━━ Task material ━━

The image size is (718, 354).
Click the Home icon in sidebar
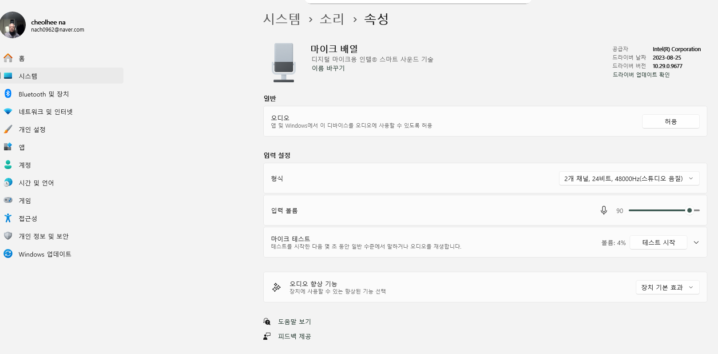(x=8, y=58)
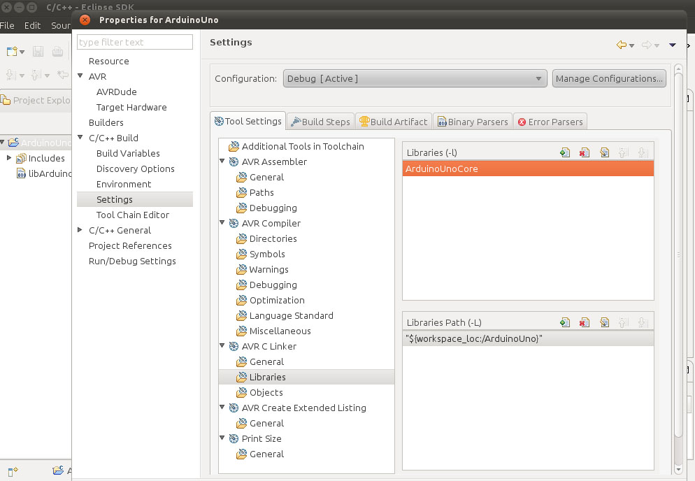Open the Tool Chain Editor page
Image resolution: width=695 pixels, height=481 pixels.
point(133,215)
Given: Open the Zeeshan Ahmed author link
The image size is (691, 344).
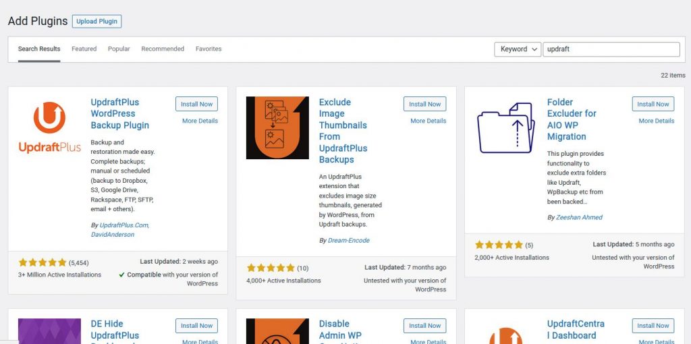Looking at the screenshot, I should 579,217.
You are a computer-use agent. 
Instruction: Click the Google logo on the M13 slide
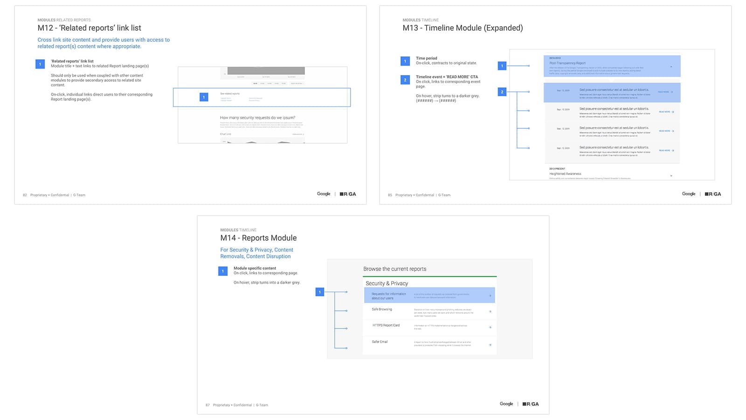pos(689,194)
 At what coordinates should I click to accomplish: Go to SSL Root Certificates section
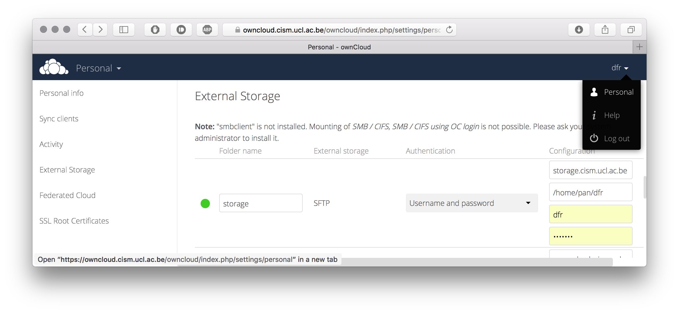74,221
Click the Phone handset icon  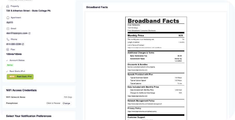click(8, 39)
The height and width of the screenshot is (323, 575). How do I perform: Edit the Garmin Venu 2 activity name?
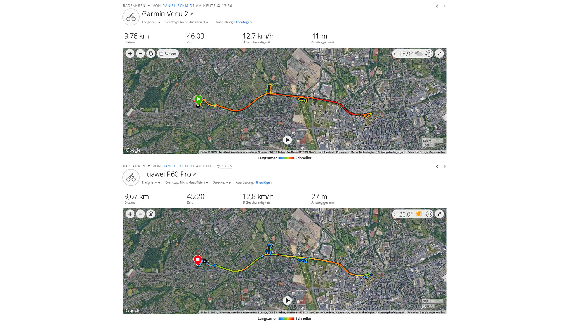192,14
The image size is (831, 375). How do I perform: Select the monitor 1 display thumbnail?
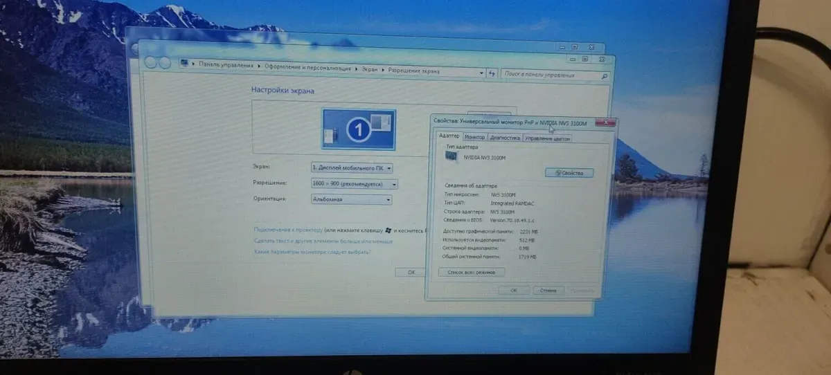(x=359, y=129)
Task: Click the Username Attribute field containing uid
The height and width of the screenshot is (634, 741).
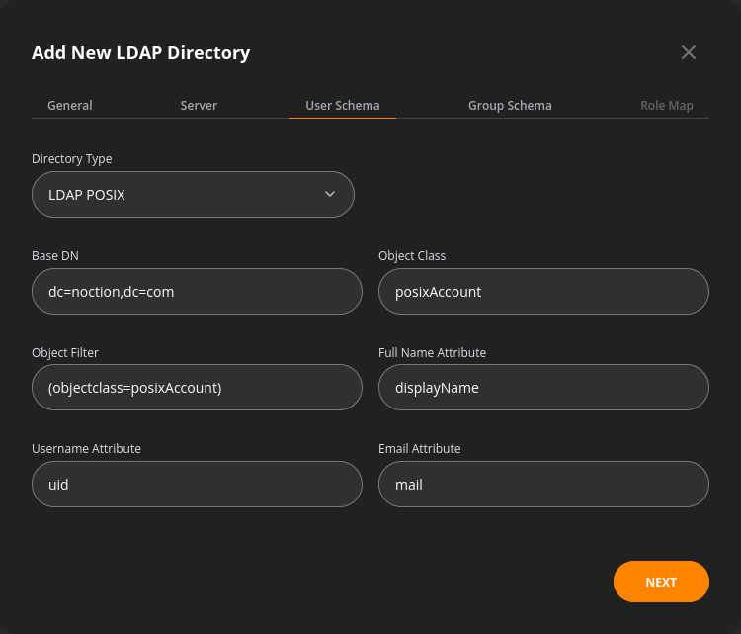Action: [197, 485]
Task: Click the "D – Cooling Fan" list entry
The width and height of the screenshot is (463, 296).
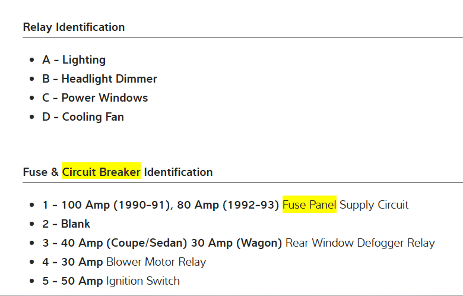Action: (x=83, y=117)
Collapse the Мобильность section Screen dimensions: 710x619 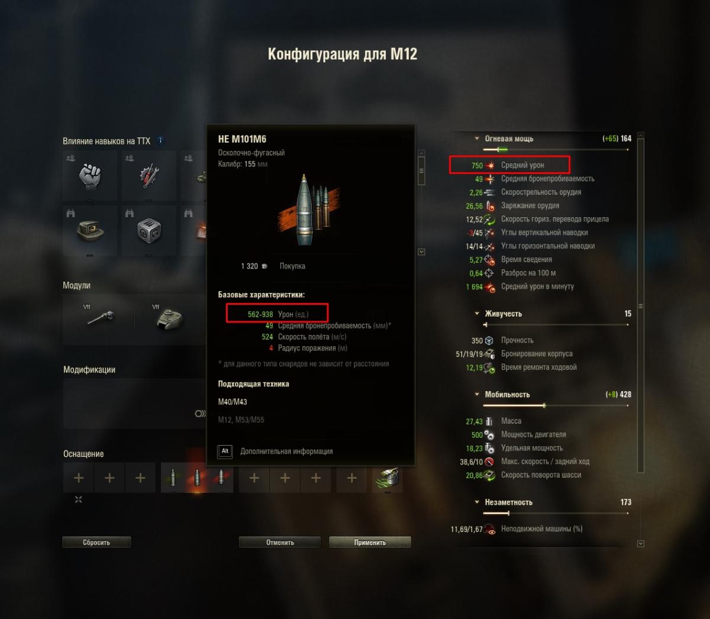point(477,394)
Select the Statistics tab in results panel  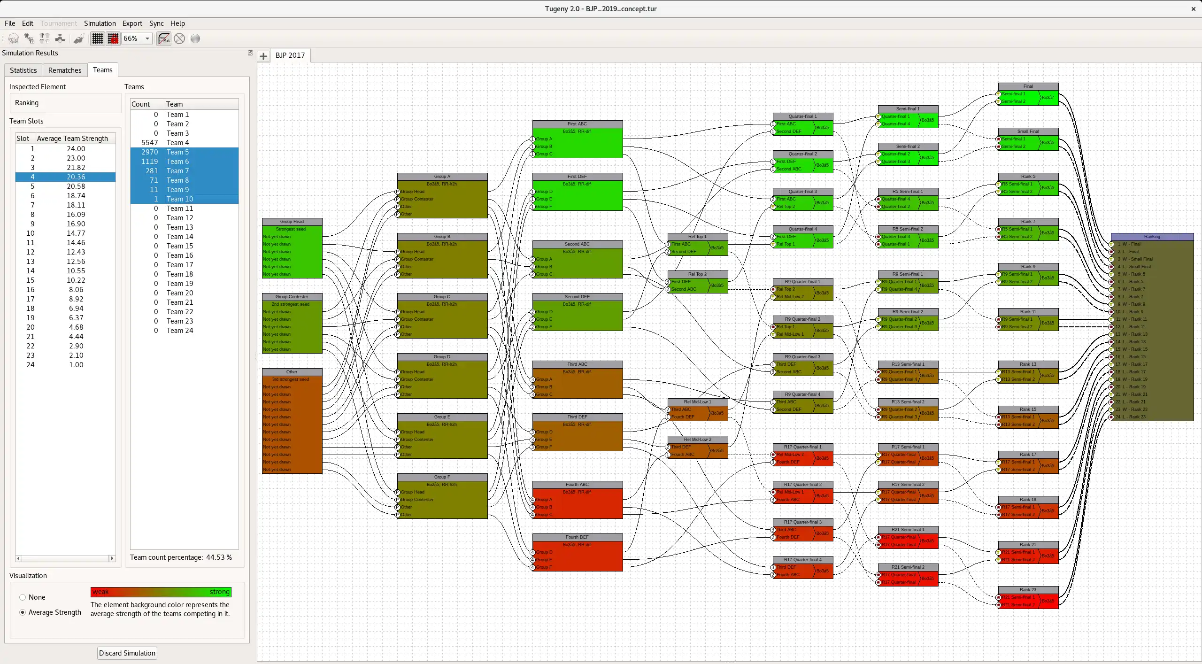(23, 69)
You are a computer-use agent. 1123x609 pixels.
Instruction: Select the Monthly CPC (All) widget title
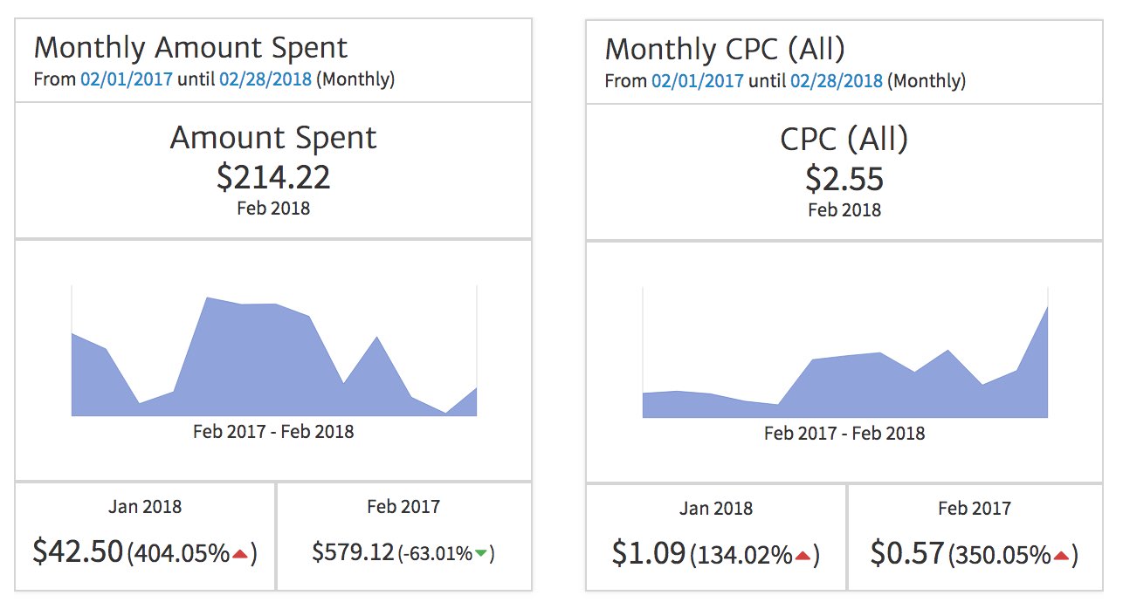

━━━

Pictures should not appear in the copy. Write out exactly the lines above from the first one through the line that contains "Given: Open the Zeeshan Ahmed author link".

Result of this exercise
The image size is (718, 354).
Click the Home icon in sidebar
(x=8, y=58)
Open the Tool Chain Editor page
Image resolution: width=695 pixels, height=481 pixels.
point(133,215)
Given: Open the Zeeshan Ahmed author link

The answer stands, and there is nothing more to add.